Your objective: Find "Given: Open the Settings tab" in the material below, then copy that line and every subsequent line to the end, exactly.

Extracted records:
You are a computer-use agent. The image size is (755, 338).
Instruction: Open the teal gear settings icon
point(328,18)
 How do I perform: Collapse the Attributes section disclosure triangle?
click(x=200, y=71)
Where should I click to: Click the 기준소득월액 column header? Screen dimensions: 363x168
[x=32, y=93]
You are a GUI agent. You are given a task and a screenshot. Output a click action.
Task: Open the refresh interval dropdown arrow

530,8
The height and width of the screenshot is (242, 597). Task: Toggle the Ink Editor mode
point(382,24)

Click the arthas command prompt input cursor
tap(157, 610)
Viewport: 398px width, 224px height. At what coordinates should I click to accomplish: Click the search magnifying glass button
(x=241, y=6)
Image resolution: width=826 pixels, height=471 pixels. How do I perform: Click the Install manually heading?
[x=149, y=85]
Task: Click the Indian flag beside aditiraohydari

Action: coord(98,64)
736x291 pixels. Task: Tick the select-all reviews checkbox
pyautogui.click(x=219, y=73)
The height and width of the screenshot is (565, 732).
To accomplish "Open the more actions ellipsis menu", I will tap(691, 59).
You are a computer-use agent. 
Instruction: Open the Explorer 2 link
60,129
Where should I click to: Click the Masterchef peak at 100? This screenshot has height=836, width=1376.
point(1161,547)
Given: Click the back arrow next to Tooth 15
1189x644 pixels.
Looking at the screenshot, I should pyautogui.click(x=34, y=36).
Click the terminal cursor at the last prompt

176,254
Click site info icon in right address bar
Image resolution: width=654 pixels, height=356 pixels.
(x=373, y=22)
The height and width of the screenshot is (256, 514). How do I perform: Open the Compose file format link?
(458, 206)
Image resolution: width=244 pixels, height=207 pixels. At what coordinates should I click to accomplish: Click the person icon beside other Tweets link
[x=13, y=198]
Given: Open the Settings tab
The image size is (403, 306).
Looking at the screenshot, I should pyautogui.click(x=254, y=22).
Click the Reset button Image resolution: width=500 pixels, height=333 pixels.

Reply:
Given: Open the Settings tab
The image size is (403, 306).
Looking at the screenshot, I should pyautogui.click(x=254, y=22).
Click the Reset button Image resolution: width=500 pixels, height=333 pixels.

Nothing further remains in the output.